───── GIVEN RECORDS

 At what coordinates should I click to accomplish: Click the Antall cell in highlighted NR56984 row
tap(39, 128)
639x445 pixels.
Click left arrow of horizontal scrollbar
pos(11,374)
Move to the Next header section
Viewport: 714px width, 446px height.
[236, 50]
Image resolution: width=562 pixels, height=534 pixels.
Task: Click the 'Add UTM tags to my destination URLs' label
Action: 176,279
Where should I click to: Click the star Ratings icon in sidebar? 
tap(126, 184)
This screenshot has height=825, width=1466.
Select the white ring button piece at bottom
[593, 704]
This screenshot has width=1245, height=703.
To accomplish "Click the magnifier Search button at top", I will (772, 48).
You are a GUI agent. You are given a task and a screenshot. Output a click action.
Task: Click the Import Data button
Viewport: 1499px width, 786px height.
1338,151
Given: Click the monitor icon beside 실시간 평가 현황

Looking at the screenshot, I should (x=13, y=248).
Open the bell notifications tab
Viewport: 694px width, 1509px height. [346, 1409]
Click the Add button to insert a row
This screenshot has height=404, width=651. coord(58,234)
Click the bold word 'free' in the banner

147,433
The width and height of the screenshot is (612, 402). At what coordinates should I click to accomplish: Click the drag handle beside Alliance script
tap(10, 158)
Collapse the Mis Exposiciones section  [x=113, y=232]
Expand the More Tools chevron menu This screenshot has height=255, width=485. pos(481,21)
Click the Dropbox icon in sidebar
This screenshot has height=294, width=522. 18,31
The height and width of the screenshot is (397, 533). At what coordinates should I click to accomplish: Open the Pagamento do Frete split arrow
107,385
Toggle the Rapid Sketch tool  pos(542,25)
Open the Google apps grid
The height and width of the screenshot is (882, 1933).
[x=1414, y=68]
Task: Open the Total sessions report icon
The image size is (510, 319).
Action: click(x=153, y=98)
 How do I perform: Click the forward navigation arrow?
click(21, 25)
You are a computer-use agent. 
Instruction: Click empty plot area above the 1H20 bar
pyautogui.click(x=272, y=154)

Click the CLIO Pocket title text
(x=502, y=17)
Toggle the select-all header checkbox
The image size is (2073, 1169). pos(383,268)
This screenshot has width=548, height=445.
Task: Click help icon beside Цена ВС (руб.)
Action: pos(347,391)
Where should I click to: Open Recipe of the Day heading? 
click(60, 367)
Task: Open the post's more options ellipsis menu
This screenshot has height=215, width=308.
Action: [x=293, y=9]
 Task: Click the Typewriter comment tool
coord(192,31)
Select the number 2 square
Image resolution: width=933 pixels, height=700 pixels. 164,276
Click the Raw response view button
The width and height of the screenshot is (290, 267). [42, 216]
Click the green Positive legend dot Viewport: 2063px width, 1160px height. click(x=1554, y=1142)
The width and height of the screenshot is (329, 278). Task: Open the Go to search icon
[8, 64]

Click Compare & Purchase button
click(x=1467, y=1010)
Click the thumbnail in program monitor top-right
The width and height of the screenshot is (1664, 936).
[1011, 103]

──────────

TASK BRIEF – Quote the lines from the one containing "Collapse the Mis" through the one containing "click(21, 25)", inclusive.

FULL SOLUTION –
Collapse the Mis Exposiciones section  [x=113, y=232]
Expand the More Tools chevron menu This screenshot has height=255, width=485. pos(481,21)
Click the Dropbox icon in sidebar
This screenshot has height=294, width=522. 18,31
The height and width of the screenshot is (397, 533). At what coordinates should I click to accomplish: Open the Pagamento do Frete split arrow
107,385
Toggle the Rapid Sketch tool  pos(542,25)
Open the Google apps grid
The height and width of the screenshot is (882, 1933).
[x=1414, y=68]
Task: Open the Total sessions report icon
The image size is (510, 319).
Action: click(x=153, y=98)
 How do I perform: Click the forward navigation arrow?
click(21, 25)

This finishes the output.